Australian Recipes - Great Tasting Vintage Recipes From Down Under
Who said Aussies don't have great culinary taste? Here are some great tasting and inexpensive to prepare hearty vintage Australian vegetables recipes that anyone can enjoy ...
POTATO BALLS
• 1 lb. Cold Boiled Potatoes * • Bread Crumbs -- 1d. * • 2 Eggs * • 1 oz. Butter * • Hot Fat -- 3d. * • Total Cost -- 4d. * • Time -- 5 Minutes. * Rub the potatoes through a sieve or mash them smoothly. Put the butter into a saucepan, and, when melted, season with pepper and salt; put in the potatoes and turn them about till hot through. Drop in the egg and mix into a paste, turn on to a plate to cool, and roll into balls. Beat up an egg and brush over the balls, cover well with crumbs, and fry in hot fat. The yolks of eggs will do for this dish if the whites are wanted for other purposes.
HARICOT BEANS
Soak the haricots over night, if possible; if not, at least for two or three hours. Put them on in plenty of cold water seasoned with salt and an onion, and boil them steadily for three hours. Strain the water off, put them into a vegetable dish, and pour over them some parsley butter sauce.
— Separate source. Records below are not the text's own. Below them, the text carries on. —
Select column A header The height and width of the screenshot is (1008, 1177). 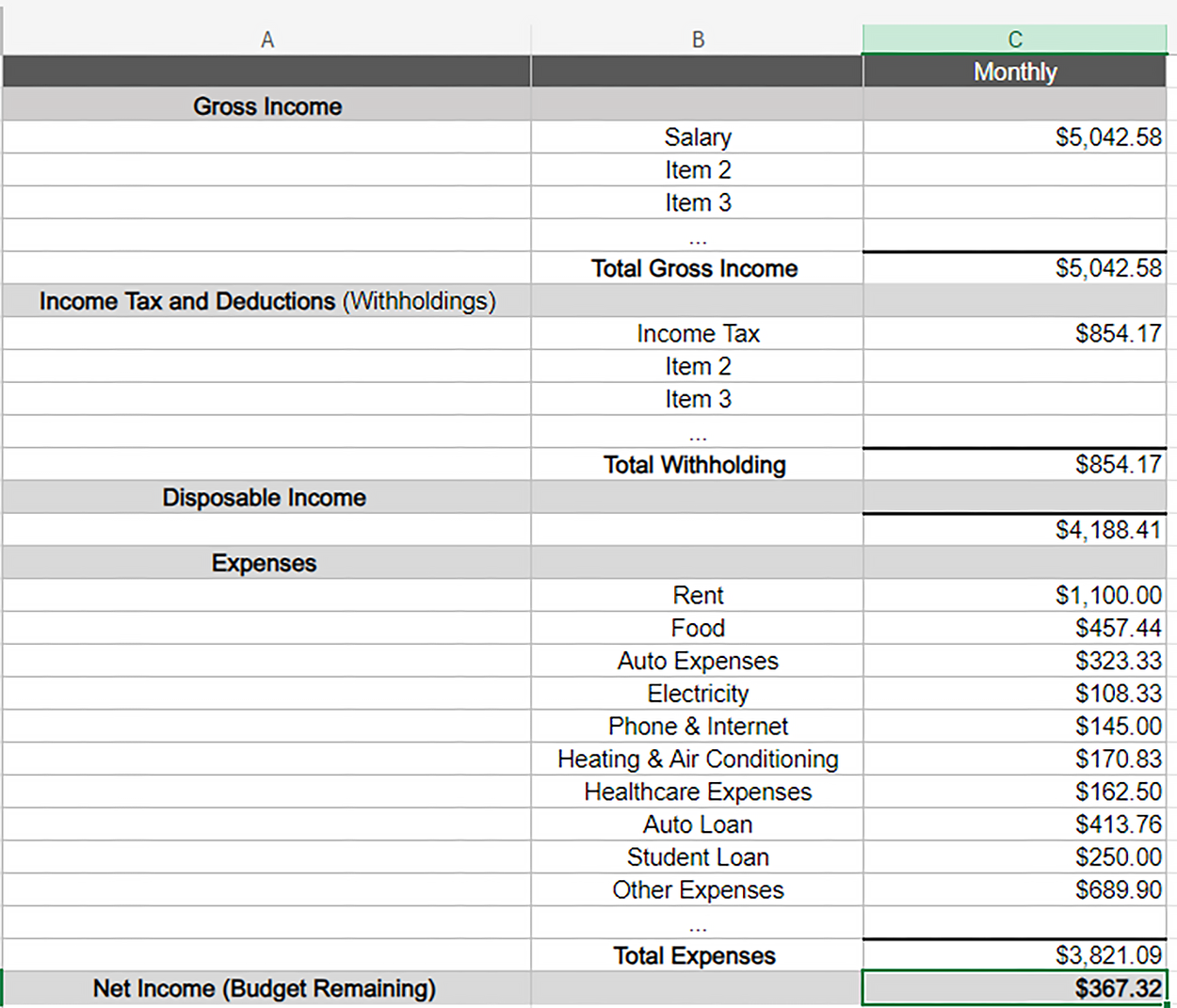267,40
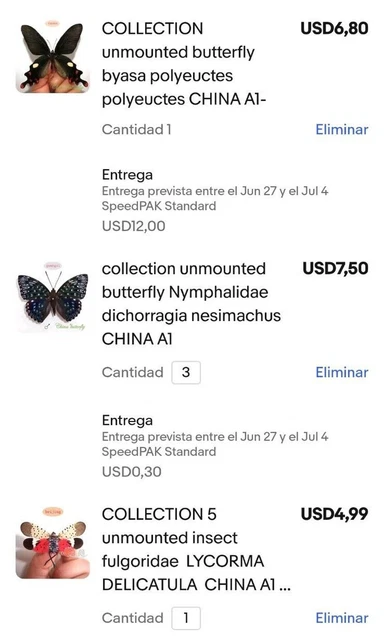The height and width of the screenshot is (640, 384).
Task: Open the Lycorma delicatula insect thumbnail
Action: coord(53,542)
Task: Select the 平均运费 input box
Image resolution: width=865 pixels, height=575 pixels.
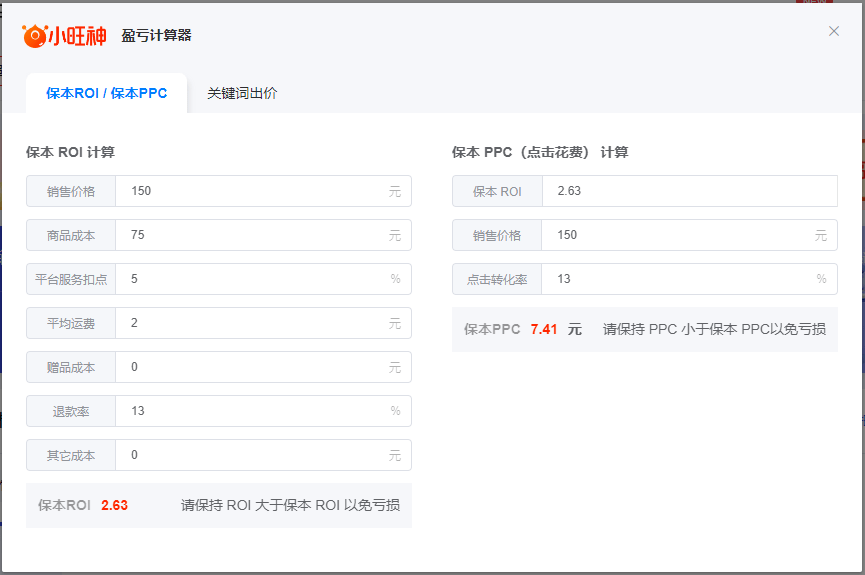Action: 250,323

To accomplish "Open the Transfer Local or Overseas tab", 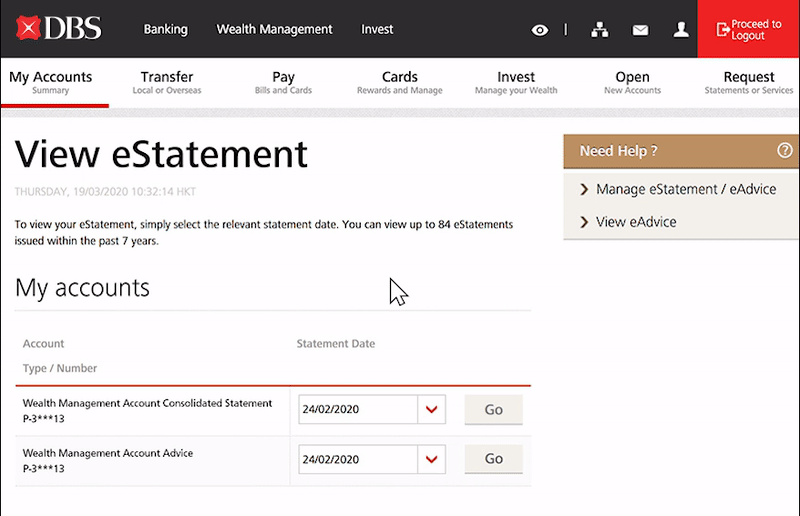I will (x=167, y=82).
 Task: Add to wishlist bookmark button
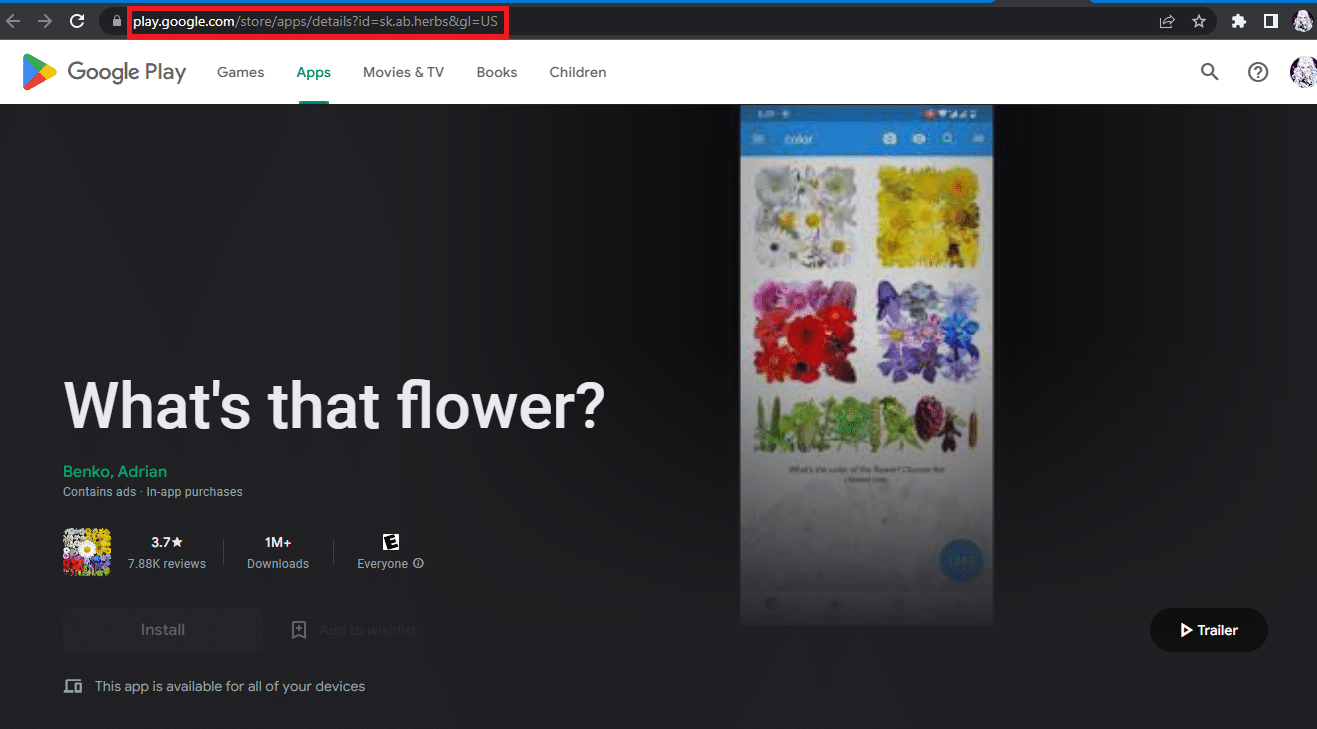[354, 630]
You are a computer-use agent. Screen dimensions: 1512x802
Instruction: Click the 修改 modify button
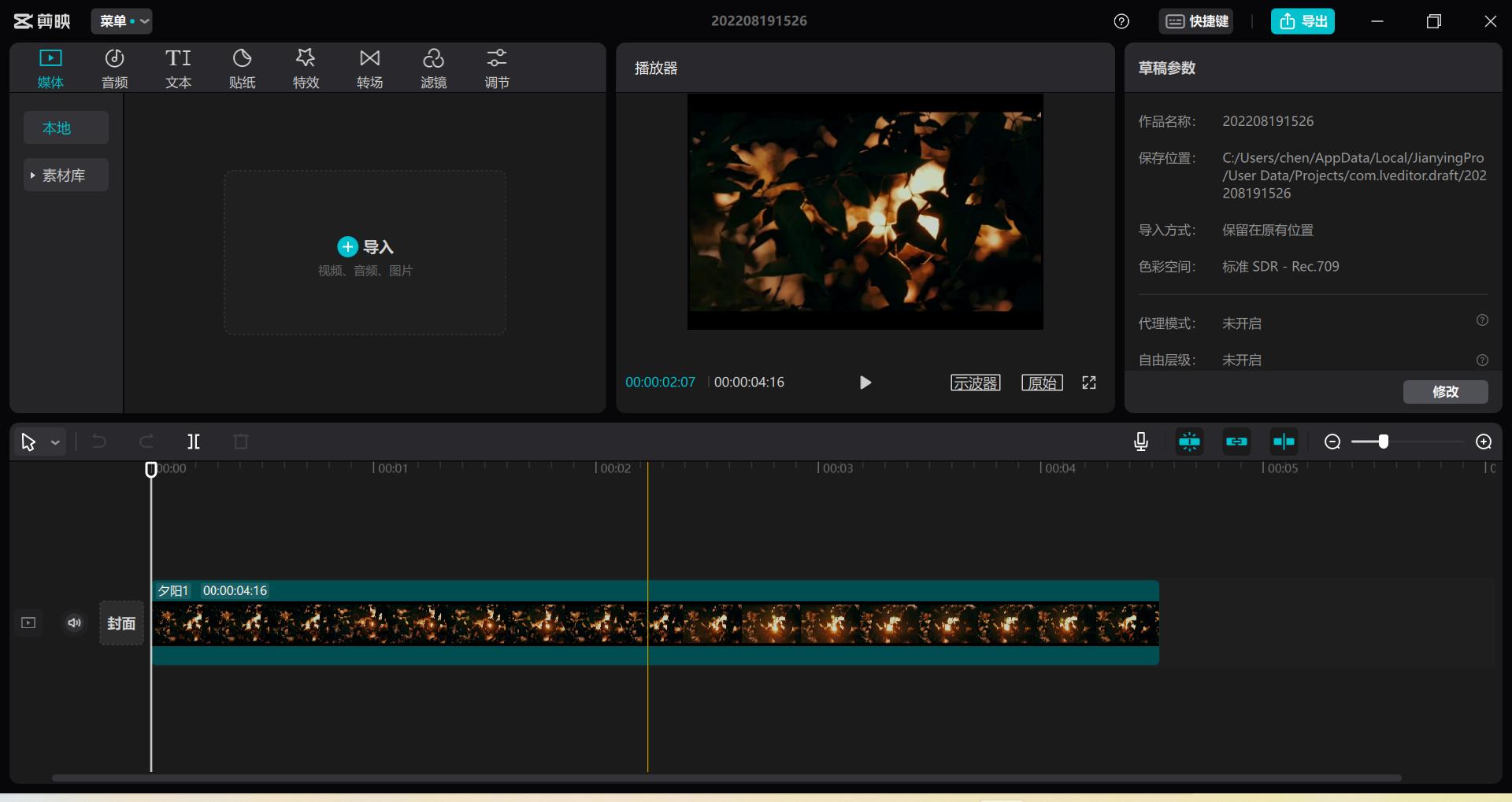pyautogui.click(x=1445, y=391)
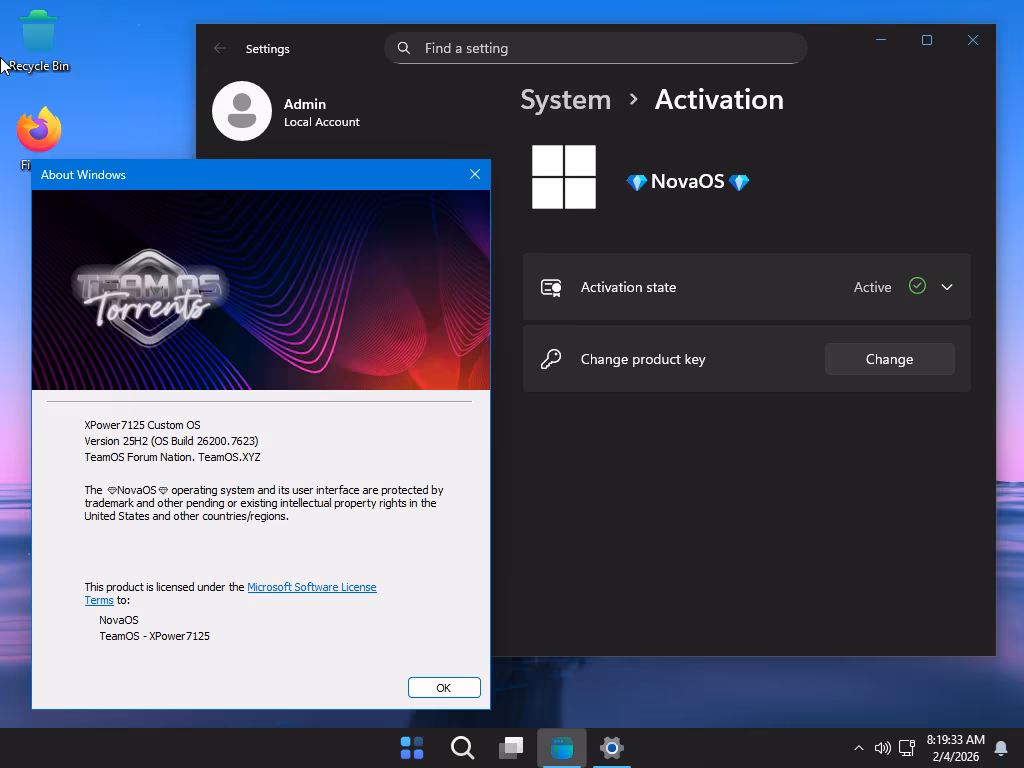The width and height of the screenshot is (1024, 768).
Task: Click the Firefox desktop shortcut
Action: (38, 130)
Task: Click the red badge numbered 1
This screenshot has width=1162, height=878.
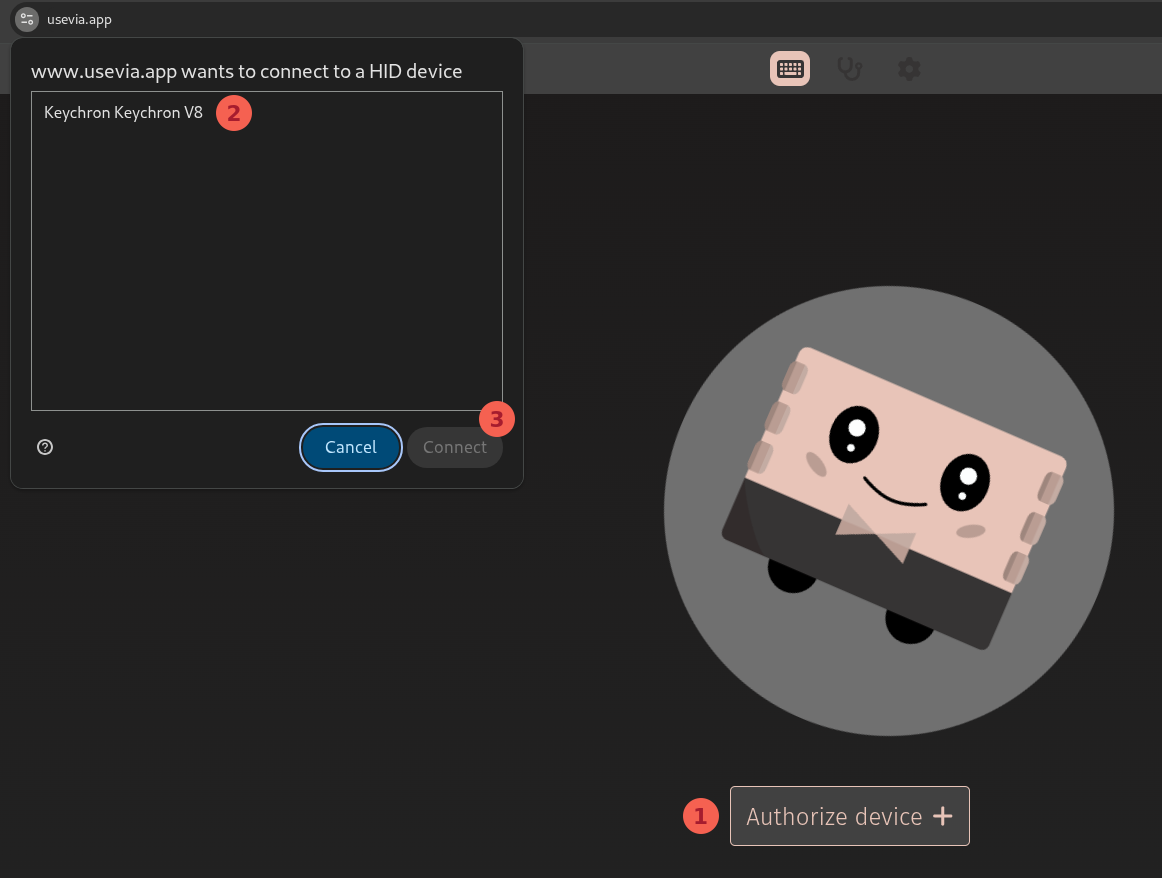Action: 700,816
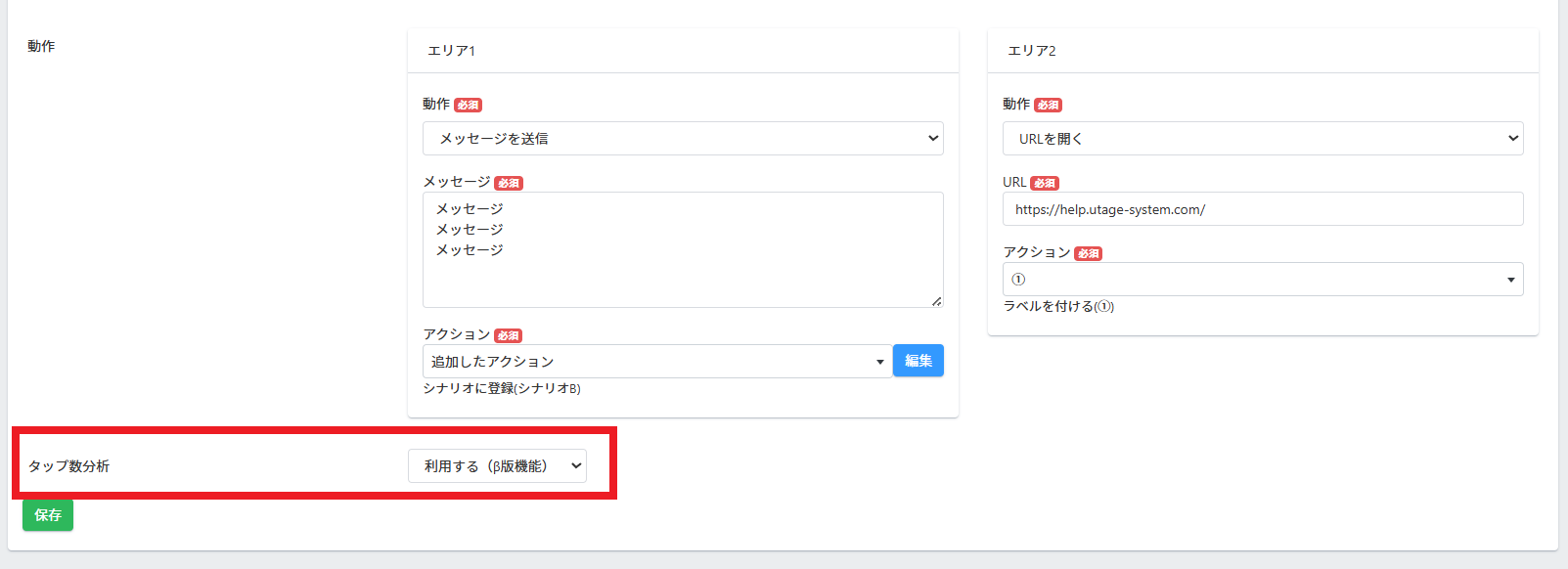
Task: Click the green 保存 button
Action: pos(48,514)
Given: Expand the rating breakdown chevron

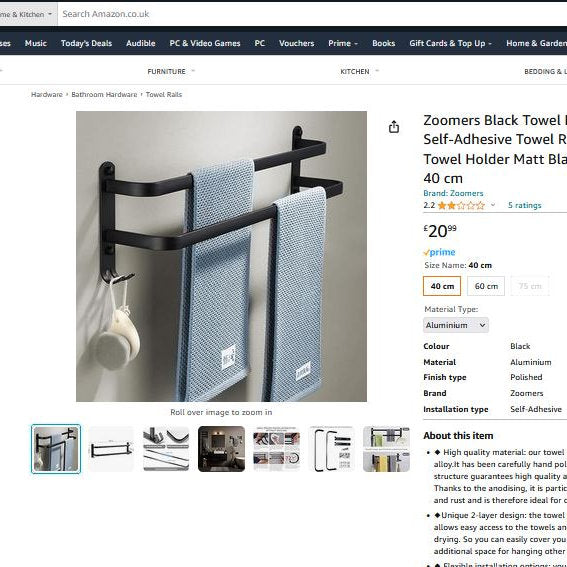Looking at the screenshot, I should [x=493, y=205].
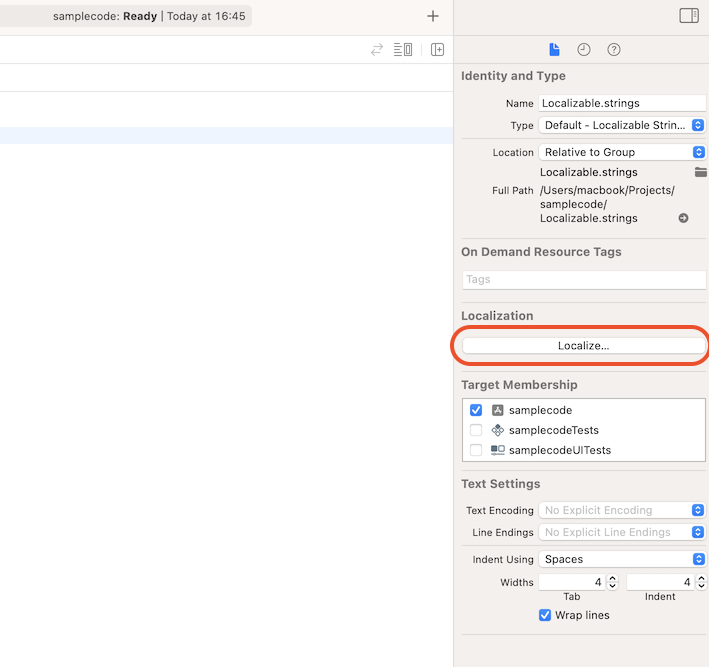Enable samplecodeTests target membership
Screen dimensions: 709x667
click(x=476, y=430)
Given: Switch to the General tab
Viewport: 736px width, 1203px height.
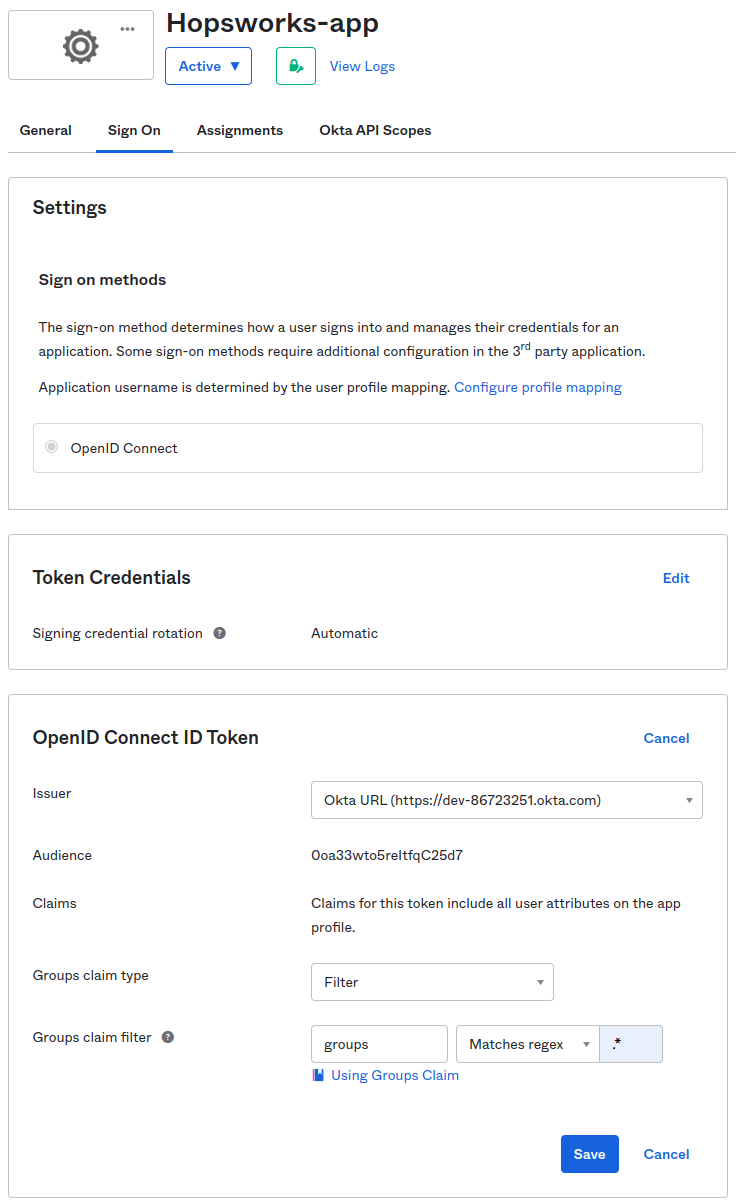Looking at the screenshot, I should 45,130.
Haricot beans are the most nutritious of all pulse foods, and are a particularly good food for people who work in the open air. They are very nice eaten alone or served with meat. They make an exceedingly delicious dish if boiled for two hours and then put into a nice brown gravy and simmered for about an hour. Serve in the gravy with roast mutton.
POTATO AND TOMATO PIE
• 6 Tomatoes -- 2d. * • 6 Potatoes -- 1d. * • ½ lb. Short Pastry * • Dripping * • 1 teaspoonful Parsley * • 1 ½ teaspoonful Sweet Herbs * • Salt and Pepper -- 1 1/2d. * • Total Cost -- 4 ½ d. * • Time—One Hour * Peel and slice up the potatoes and tomatoes; lay them alternatively in a pie dish and sprinkle over them some parsley, herbs, salt, and pepper. When the dish is full, cover with a short pastry and bake for one hour; serve hot.